Zing Forum

Reading

SelRoute: A Query Type-Aware Routing Framework for Conversational History Retrieval

SelRoute dynamically routes to specialized retrieval pipelines (lexical, semantic, hybrid, or lexicon-enhanced) based on query types. Without requiring GPU or LLM inference, it achieves retrieval performance surpassing large models using small models, and reveals the asymmetric impact of lexicon expansion on lexical and embedding retrieval.

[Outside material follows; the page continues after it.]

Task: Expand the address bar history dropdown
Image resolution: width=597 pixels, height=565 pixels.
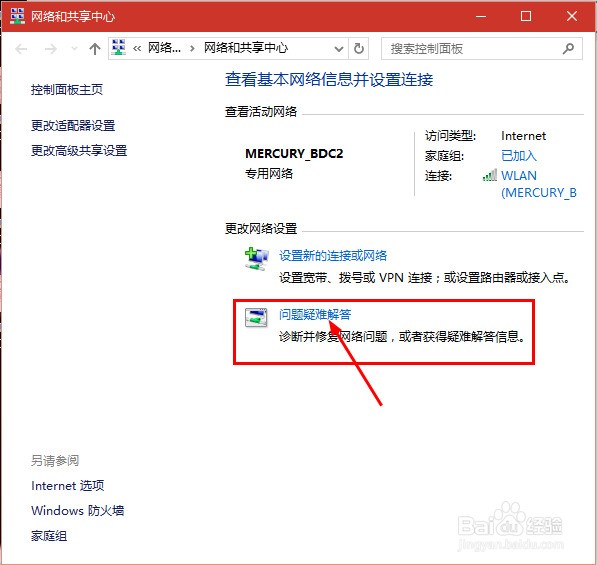Action: click(x=338, y=49)
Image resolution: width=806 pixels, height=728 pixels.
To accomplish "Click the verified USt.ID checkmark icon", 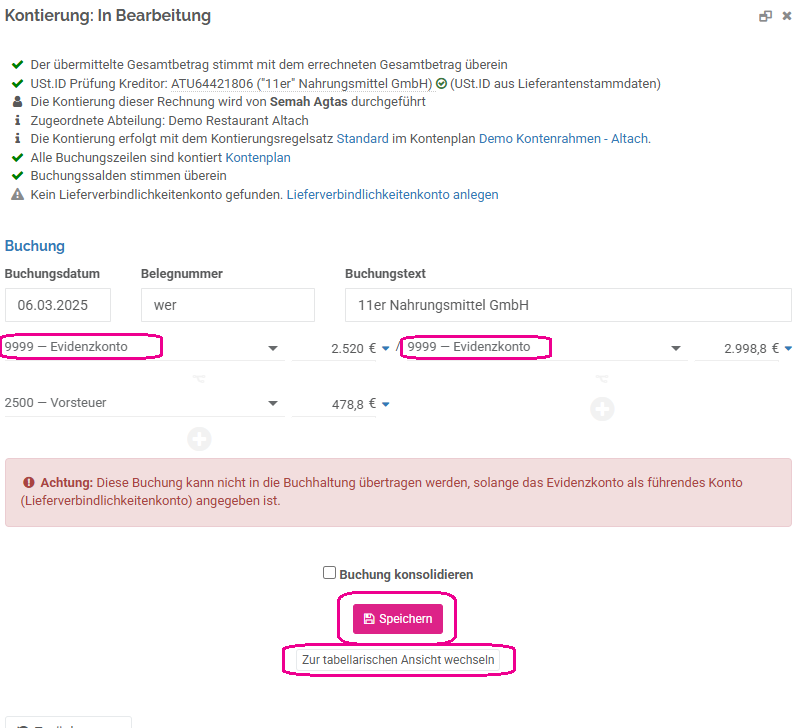I will coord(441,83).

对话检索查询路由词法检索语义检索长程记忆检索优化轻量化模型
Published 2026-04-03 02:02Recent activity 2026-04-06 09:51Estimated read 6 min
SelRoute: A Query Type-Aware Routing Framework for Conversational History Retrieval
1

Section 01

SelRoute Framework Guide: A New Query Type-Aware Solution for Conversational History Retrieval

SelRoute is a query type-aware routing framework for conversational history retrieval. By dynamically selecting specialized retrieval pipelines (lexical, semantic, hybrid, or lexicon-enhanced), it achieves retrieval performance surpassing large models using small models without requiring GPU or LLM inference, and reveals the asymmetric impact of lexicon expansion on lexical and embedding retrieval.

2

Section 02

Problem Background: Challenges in Long-Range Conversational Memory Retrieval and Limitations of Existing Solutions

In long conversational systems, retrieving relevant historical interactions is key to providing coherent and personalized responses, but it faces challenges such as long time spans, diverse topics, and dynamically changing intents. Traditional solutions rely on large dense models (110M-1.5B parameters) or LLM-enhanced indexing. While effective, they require expensive GPU resources, and LLM-based solutions have high latency and cost, creating an urgent need for lightweight and efficient alternatives.

3

Section 03

Core Innovation: Query Type-Aware Dynamic Routing Strategy

The core of SelRoute is routing to specialized pipelines based on query types:

  • Lexical retrieval: Suitable for precise term queries
  • Semantic retrieval: Suitable for conceptual/synonymous expression queries
  • Hybrid retrieval: Suitable for complex multi-intent queries
  • Lexicon-enhanced retrieval: Expands lexicon during storage, suitable for semantic expansion needs Each pipeline is optimized for specific types, avoiding one-size-fits-all resource waste.
4

Section 04

Performance: Empirical Evidence of Small Models Surpassing Large Models

On the LongMemEval_M benchmark:

  • bge-base-en-v1.5 (109M parameters): Recall@5 = 0.800
  • bge-small-en-v1.5 (33M parameters): Recall@5 = 0.786
  • Comparison: Contriever with LLM-generated fact keys only achieves 0.762 Unexpected finding: SQLite FTS5 (zero machine learning) has NDCG@5 = 0.692, surpassing all published baselines. Five-fold cross-validation shows stable routing (coefficient of variation: 1.3-2.4 points), 83% routing accuracy, and end-to-end retrieval still outperforms unified baselines.
5

Section 05

Generalization Ability and Boundary Conditions

It performs well without tuning across 8 benchmarks (including MSDialog, LoCoMo, etc., with over 62k instances), showing strong generalization. However, on reasoning-intensive tasks (RECOR benchmark), Recall@5 is only 0.149, clearly defining failure modes and helping to delineate applicable scenarios.

6

Section 06

Asymmetric Effect of Lexicon Expansion and Its Implications

Lexicon expansion during storage improves lexical retrieval but impairs embedding retrieval performance (enrichment-embedding asymmetry). Engineering implications:

  • Lexical pipeline: Actively expand lexicon during indexing
  • Semantic pipeline: Keep original text to avoid noise
  • Different pipelines require differentiated enrichment strategies.
7

Section 07

Practical Deployment Advantages: Lightweight, Efficient, and Easy to Implement

SelRoute is deployment-friendly:

  1. Zero GPU requirement (can be done on CPU)
  2. Zero LLM inference (no large model calls during querying)
  3. Lightweight models (base version only has 109M parameters)
  4. Based on SQLite (utilizing mature databases) Suitable for edge devices, high-concurrency low-latency, cost-sensitive, and privacy-focused local deployment scenarios.
8

Section 08

Research Implications and Future Outlook

Implications: Specialization is better than generalization; lightweight solutions deserve attention; honestly face limitations; preprocessing strategies need differentiation. Outlook: Improve support for reasoning-intensive queries; adaptively adjust routing strategies. Provides a high-quality option for dialogue system developers in cost and latency-sensitive scenarios.